→ ASSIGNMENT
Each record must be retyped word for word.
┏━━
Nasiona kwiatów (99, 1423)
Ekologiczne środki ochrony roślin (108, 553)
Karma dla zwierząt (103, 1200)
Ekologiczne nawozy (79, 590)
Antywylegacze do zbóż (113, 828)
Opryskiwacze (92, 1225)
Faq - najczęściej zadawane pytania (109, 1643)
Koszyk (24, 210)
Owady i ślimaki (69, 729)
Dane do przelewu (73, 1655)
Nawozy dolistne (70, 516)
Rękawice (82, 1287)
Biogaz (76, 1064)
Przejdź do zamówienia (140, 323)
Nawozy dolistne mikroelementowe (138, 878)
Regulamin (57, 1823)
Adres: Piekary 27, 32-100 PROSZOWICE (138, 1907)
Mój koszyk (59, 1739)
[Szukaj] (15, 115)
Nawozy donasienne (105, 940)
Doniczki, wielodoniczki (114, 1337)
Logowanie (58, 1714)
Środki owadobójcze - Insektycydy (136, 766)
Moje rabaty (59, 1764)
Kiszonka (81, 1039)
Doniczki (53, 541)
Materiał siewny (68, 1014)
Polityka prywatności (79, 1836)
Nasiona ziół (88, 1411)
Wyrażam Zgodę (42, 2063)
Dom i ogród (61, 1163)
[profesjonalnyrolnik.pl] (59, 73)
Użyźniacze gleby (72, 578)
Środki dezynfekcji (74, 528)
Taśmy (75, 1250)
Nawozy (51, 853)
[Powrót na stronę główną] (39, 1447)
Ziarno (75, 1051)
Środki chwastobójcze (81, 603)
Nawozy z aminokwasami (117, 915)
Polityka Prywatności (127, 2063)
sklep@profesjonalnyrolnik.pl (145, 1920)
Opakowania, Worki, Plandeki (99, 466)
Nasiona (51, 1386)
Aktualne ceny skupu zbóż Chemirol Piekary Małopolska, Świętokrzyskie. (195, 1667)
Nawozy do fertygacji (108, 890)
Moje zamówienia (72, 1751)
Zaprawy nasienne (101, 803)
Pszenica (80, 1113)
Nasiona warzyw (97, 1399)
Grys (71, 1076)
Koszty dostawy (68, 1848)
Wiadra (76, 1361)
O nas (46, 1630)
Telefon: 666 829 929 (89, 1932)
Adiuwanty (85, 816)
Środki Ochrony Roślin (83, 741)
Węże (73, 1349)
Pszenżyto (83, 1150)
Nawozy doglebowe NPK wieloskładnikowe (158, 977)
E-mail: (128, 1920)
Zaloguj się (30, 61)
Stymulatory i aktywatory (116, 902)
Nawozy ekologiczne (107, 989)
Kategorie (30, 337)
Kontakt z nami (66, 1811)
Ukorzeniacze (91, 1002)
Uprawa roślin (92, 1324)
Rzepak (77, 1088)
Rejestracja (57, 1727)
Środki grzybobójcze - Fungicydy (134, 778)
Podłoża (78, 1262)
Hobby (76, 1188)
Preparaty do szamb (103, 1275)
┗━━
→ EXERCISE RESULT
Nasiona kwiatów (99, 1423)
Ekologiczne środki ochrony roślin (108, 553)
Karma dla zwierząt (103, 1200)
Ekologiczne nawozy (79, 590)
Antywylegacze do zbóż (113, 828)
Opryskiwacze (92, 1225)
Faq - najczęściej zadawane pytania (109, 1643)
Koszyk (24, 210)
Owady i ślimaki (69, 729)
Dane do przelewu (73, 1655)
Nawozy dolistne (70, 516)
Rękawice (82, 1287)
Biogaz (76, 1064)
Przejdź do zamówienia (140, 323)
Nawozy dolistne mikroelementowe (138, 878)
Regulamin (57, 1823)
Adres: Piekary 27, 32-100 PROSZOWICE (138, 1907)
Mój koszyk (59, 1739)
[Szukaj] (15, 115)
Nawozy donasienne (105, 940)
Doniczki, wielodoniczki (114, 1337)
Logowanie (58, 1714)
Środki owadobójcze - Insektycydy (136, 766)
Moje rabaty (59, 1764)
Kiszonka (81, 1039)
Doniczki (53, 541)
Materiał siewny (68, 1014)
Polityka prywatności (79, 1836)
Nasiona ziół (88, 1411)
Wyrażam Zgodę (42, 2063)
Dom i ogród (61, 1163)
[profesjonalnyrolnik.pl] (59, 73)
Użyźniacze gleby (72, 578)
Środki dezynfekcji (74, 528)
Taśmy (75, 1250)
Nawozy (51, 853)
[Powrót na stronę główną] (39, 1447)
Ziarno (75, 1051)
Środki chwastobójcze (81, 603)
Nawozy z aminokwasami (117, 915)
Polityka Prywatności (127, 2063)
sklep@profesjonalnyrolnik.pl (145, 1920)
Opakowania, Worki, Plandeki (99, 466)
Nasiona (51, 1386)
Aktualne ceny skupu zbóż Chemirol Piekary Małopolska, Świętokrzyskie. (195, 1667)
Nawozy do fertygacji (108, 890)
Moje zamówienia (72, 1751)
Zaprawy nasienne (101, 803)
Pszenica (80, 1113)
Nasiona warzyw (97, 1399)
Grys (71, 1076)
Koszty dostawy (68, 1848)
Wiadra (76, 1361)
O nas (46, 1630)
Telefon: 666 829 929 (89, 1932)
Adiuwanty (85, 816)
Środki Ochrony Roślin (83, 741)
Węże (73, 1349)
Pszenżyto (83, 1150)
Nawozy doglebowe NPK wieloskładnikowe (158, 977)
E-mail: (128, 1920)
Zaloguj się (30, 61)
Stymulatory i aktywatory (116, 902)
Nawozy ekologiczne (107, 989)
Kategorie (30, 337)
Kontakt z nami (66, 1811)
Ukorzeniacze (91, 1002)
Uprawa roślin (92, 1324)
Rzepak (77, 1088)
Rejestracja (57, 1727)
Środki grzybobójcze - Fungicydy (134, 778)
Podłoża (78, 1262)
Hobby (76, 1188)
Preparaty do szamb (103, 1275)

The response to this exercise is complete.